All Products
Search
Document Center

E-MapReduce:Manually integrate the Ranger Kafka plug-in

Last Updated:Feb 01, 2024

If the Ranger Kafka plug-in is not installed in the Dataflow cluster of E-MapReduce (EMR), or the version of the Ranger Kafka plug-in is not compatible with the Ranger service that is being used, you need to manually integrate the Ranger Kafka plug-in. This topic describes how to manually install the Ranger Kafka plug-in and complete valid configurations for the Ranger Kafka plug-in.

Prerequisites

  • A Dataflow cluster is created. For more information, see Create a cluster.

  • The SASL logon authentication feature is enabled for the cluster.
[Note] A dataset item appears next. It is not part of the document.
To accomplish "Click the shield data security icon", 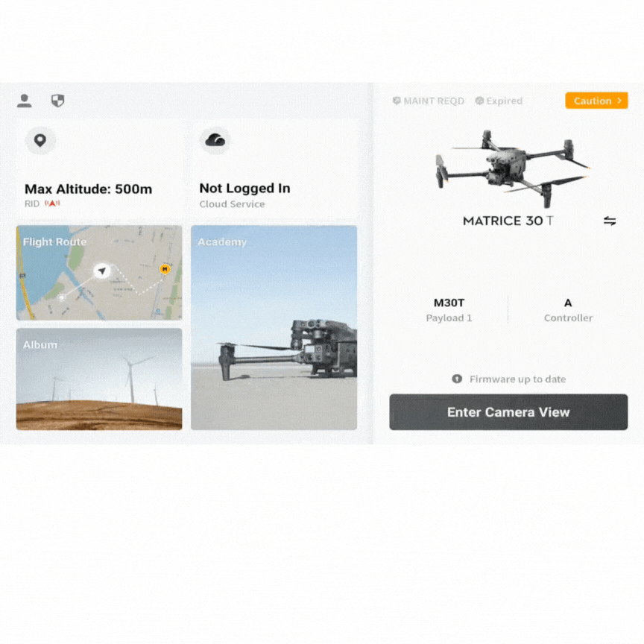I will click(57, 101).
For more information about how to enable the SASL logon authentication feature, see Log on to a Kafka cluster by using SASL.

    Important

    When you configure settings to enable SASL logon authentication, make sure that the user used for Kafka internal communications has the permissions of all resources, and that the users of the Kafka clients used as internal components have the corresponding permissions. We recommend that you use the same user for both the internal component clients and the Kafka service.

  • An external Ranger service is created.

  • A Kafka management user is created in Ranger and has permissions on all Kafka resources.

    Note

    We recommend that you set the name of the management user to kafka.

Limits

This topic is applicable to only clusters of EMR V3.45.0 or an earlier minor version.

Note

This topic is not applicable to EMR V5.X.X clusters because Kafka that is deployed in an EMR V5.X.X cluster does not support Ranger authentication.

Procedure

In this example, the code package of Ranger V2.1.0 is used. In actual use, you can select the corresponding Ranger code package version based on the Ranger service and Kafka service that you use.

Note

We recommend that you use the Ranger Kafka plug-in the same version as the Ranger service.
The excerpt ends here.